___ DATA FOR REVIEW
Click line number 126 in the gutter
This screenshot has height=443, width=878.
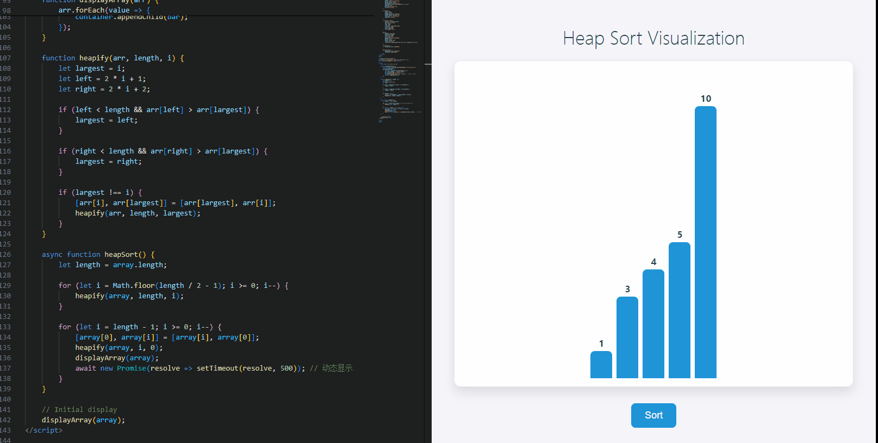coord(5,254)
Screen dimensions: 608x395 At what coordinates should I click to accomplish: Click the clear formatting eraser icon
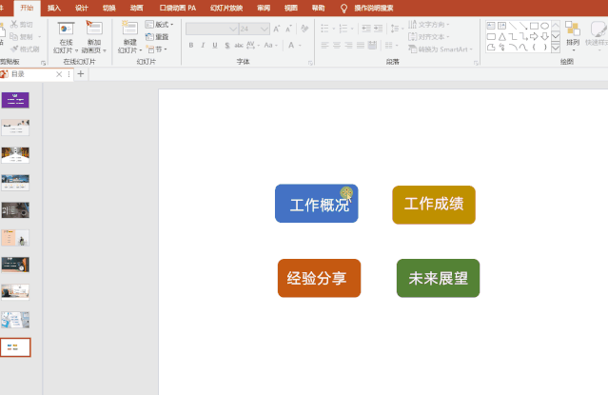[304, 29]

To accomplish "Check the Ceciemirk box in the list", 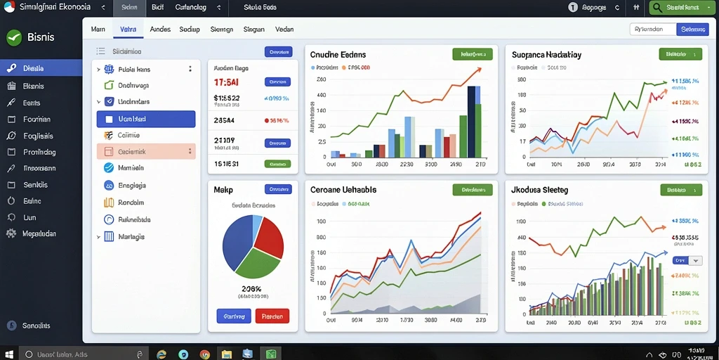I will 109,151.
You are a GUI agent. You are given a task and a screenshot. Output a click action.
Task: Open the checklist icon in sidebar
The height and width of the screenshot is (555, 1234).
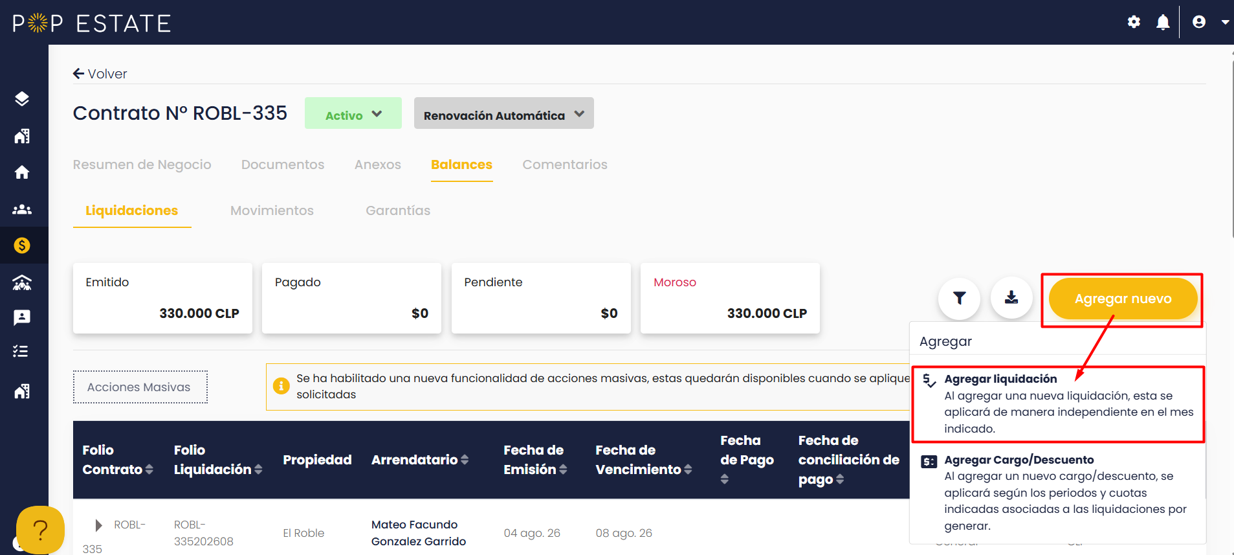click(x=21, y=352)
______
TASK PROMPT | With all pictures excluded, output exactly the lines from the one containing "You are a GUI" through the final line of the entries, inclusive.

YOUR RESPONSE |
You are a GUI agent. You are given a task and a screenshot. Output a click action.
Task: Open the checklist icon in sidebar
The height and width of the screenshot is (555, 1234).
click(x=21, y=352)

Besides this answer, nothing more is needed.